Apesar de serem convocadas com o recurso ao artigo 155 e de Carles Puigdemont se apresentar como “presidente do Governo legítimo da Catalunha”, o próprio líder destituído respeita a convocatória de eleições e promete respeitar o resultado.

Se Mariano Rajoy anuncia as eleições como forma de repor a “legalidade” e a normalidade nas instituições, as eleições autonómicas poderão criar um novo imbróglio ou manter o existente.

A menos de dois meses das eleições – e não sendo certo de que forma é que os desenvolvimentos da última semana podem influenciar o resultado, - as sondagens preveem um resultado muito semelhante ao de 2015. Ou seja, os partidos independentistas conseguirão menos de 50 por cento dos votos mas conseguirão ter maioria absoluta de deputados.

A sondagem da Sociométrica para o El Español divulgada no dia 1 de novembro indica que a Esquerda Republicana de Catalunha deverá conseguir 31,2 por cento dos votos e 48 deputados. O partido de Carles Puigdemont (PdeCat) pode ter 10,1 por cento dos votos e 13 deputados.

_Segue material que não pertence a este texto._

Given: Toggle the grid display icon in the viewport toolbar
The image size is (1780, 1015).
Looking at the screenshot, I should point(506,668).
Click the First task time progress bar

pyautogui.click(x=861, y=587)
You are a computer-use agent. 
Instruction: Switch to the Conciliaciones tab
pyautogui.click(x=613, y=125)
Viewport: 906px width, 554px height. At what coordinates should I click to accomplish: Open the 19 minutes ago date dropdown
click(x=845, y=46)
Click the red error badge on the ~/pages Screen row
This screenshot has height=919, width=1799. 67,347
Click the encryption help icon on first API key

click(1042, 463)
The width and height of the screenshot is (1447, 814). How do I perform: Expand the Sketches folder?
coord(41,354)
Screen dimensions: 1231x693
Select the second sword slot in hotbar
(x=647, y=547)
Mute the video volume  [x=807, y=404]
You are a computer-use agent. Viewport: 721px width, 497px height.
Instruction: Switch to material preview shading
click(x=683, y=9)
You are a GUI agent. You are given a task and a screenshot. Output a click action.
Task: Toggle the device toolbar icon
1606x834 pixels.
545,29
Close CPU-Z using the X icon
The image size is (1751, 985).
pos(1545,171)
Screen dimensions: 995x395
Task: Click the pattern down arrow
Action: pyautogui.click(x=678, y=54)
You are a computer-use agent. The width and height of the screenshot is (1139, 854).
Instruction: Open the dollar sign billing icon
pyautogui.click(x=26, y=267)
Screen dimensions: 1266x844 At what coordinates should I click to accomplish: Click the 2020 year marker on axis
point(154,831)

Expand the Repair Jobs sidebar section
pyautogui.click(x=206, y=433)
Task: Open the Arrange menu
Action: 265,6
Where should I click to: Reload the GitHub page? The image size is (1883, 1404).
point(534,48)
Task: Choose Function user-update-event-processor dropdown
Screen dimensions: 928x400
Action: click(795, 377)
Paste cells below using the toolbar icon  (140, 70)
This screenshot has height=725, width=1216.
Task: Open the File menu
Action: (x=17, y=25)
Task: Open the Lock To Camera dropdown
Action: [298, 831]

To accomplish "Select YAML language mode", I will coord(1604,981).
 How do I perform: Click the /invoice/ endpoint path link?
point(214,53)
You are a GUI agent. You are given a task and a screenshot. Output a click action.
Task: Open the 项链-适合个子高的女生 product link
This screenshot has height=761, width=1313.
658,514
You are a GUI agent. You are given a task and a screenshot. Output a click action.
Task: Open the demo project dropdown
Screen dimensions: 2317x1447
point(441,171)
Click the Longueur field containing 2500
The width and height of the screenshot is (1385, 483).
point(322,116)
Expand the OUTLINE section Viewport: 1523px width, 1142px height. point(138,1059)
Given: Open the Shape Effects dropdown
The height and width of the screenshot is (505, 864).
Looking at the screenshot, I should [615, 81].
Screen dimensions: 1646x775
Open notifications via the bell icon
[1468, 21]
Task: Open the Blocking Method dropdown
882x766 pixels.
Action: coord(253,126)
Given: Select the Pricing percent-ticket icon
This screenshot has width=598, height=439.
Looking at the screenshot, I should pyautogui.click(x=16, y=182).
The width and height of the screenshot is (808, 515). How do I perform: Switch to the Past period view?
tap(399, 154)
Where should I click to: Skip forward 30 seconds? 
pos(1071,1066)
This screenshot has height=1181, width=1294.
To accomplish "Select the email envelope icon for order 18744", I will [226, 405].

Estes são os dois partidos que fizeram parte em 2015 da coligação Juntos pelo Sim e que governavam até há uma semana a Generalitat. A repetir-se a coligação dá-se aqui uma inversão de forças: a esquerda de Oriol Junqueras possui agora mais poder do que a direita de Carles Puigdemont.

A maioria independentista fica ainda fechada com os sete deputados que a CUP deverá conseguir. A CUP é um partido antissistema e radical que não faz parte do executivo mas que tem aprovado as manobras independentistas no hemiciclo catalão. Ao todo, ERC, PdeCAT e CUP obtêm nesta sondagem 47 por cento dos votos e 68 deputados, número mínimo de uma maioria absoluta no hemiciclo catalão.

Os restantes partidos obtêm 49,5 por cento dos votos e 67 mandatos. Incluem-se aqui as intenções de voto no Ciudadanos (18,3 por cento e 26 deputados), Partido Socialista da Catalunha (12,2 por cento e 13 deputados), Catalunha, sim é possível (dez por cento e 13 deputados) e Partido Popular (nove por cento e 12 deputados).

Esta sondagem foi realizada depois de Carles Puigdemont ter partido em direção à Bélgica, mas antes de oito membros do governo destituído terem sido colocados em prisão preventiva. Ainda não se sabe que efeito estas ações poderão ter no eleitorado catalão nem a estratégia que será seguida pelos partidos independentistas.

Não se sabe sequer se será reeditada a coligação Juntos pelo Sim que concorreu às eleições autonómicas de 2015 ou se a ERC e o PdeCat pretendem concorrer em separado a 21 de dezembro.
Hora das ruas
Se, para as eleições, é hora de mobilização nos partidos e de definição de estratégias políticas, a mobilização nas ruas é a mais imediata. Na verdade, é uma mobilização que não tem parado ao longo das últimas semanas.

Na noite de quinta-feira, milhares de pessoas manifestaram-se contra o que consideram ser a repressão de Madrid e o regresso dos “presos políticos”. Esta manhã, várias vias de comunicação foram cortadas em protesto contra a prisão preventiva aplicada a Oriol Junqueras e restantes ex-governantes catalães.

Houve linhas férreas cortadas e mesmo autoestradas que foram palco de protestos. A Gran Via de Barcelona, grande avenida que atravessa a capital catalã, esteve também cortada numa manhã difícil para quem tentou chegar à cidade condal.

Também esta manhã a presidente do Parlamento da Catalunha regressou ao hemiciclo catalão, onde foi ovacionada pelos funcionários da assembleia. Carme Forcadell está agora sob vigilância policial, depois de ter comparecido na quinta-feira no Supremo Tribunal. Esta instância decidiu adiar a sessão para 9 de novembro, aceitando o tempo pedido pela defesa para se preparar melhor.

Ao contrário de Puigdemont e Junqueras, Forcadell faz parte da junta permanente do Parlamento, com mais cinco deputados, que continuam em funções e beneficiam portanto de imunidade parlamentar. Estão por isso sob jurisdição do Supremo Tribunal e não da Audiência Nacional.